PROBLEM STATEMENT:
Every line in the data below from the one containing "Given: Click the Pad Kee Mao price" down to the one containing "Given: Tap the #EstherDanceMusical hashtag", both included, must be retyped exactly; no other line is to appear.

DATA PROVIDED:
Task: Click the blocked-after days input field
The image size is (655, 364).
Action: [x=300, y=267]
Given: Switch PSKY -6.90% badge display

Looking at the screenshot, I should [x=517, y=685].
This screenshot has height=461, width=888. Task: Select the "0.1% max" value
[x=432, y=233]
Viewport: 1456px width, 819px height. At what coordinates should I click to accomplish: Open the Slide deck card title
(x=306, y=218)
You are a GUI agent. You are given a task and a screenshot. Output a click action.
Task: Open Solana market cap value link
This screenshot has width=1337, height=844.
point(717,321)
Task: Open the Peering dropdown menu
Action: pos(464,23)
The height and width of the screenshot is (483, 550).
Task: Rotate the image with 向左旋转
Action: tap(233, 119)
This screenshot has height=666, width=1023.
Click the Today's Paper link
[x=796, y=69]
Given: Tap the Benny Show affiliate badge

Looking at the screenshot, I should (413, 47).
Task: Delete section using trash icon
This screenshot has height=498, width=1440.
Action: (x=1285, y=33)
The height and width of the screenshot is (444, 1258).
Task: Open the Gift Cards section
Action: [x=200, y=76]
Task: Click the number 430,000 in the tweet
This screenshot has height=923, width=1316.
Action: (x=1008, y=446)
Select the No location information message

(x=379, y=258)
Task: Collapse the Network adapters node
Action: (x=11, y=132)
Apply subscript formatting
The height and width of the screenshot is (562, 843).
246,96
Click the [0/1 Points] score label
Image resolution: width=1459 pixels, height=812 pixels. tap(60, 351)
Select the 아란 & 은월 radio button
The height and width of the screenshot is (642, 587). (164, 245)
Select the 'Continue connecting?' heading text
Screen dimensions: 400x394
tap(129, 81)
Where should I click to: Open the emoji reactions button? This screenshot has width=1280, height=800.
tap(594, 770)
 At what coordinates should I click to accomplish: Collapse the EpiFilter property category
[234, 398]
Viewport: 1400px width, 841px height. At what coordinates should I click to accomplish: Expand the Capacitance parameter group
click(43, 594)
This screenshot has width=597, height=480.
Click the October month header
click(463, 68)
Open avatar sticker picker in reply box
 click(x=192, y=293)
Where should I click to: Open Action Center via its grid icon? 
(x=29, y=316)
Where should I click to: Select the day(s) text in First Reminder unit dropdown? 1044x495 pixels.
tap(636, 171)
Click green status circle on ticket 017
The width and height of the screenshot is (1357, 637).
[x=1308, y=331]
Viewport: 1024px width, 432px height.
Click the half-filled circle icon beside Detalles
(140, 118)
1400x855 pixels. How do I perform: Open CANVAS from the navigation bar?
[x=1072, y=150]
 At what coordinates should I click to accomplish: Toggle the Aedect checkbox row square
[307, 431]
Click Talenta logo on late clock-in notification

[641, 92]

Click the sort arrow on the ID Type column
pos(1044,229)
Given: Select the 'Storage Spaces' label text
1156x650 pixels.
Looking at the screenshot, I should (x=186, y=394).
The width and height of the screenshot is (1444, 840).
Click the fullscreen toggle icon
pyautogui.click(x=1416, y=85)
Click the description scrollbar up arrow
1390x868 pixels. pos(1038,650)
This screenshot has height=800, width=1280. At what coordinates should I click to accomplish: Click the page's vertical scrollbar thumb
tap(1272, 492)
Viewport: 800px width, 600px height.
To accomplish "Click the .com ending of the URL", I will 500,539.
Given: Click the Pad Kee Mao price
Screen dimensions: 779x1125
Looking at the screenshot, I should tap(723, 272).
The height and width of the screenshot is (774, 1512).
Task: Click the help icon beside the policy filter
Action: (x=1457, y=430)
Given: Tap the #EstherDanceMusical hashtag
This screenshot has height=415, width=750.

OUTPUT FOR THIS EXERCISE:
Given: Click the Pad Kee Mao price
Screen dimensions: 779x1125
Looking at the screenshot, I should tap(723, 272).
The height and width of the screenshot is (774, 1512).
Task: Click the help icon beside the policy filter
Action: (x=1457, y=430)
Given: Tap the #EstherDanceMusical hashtag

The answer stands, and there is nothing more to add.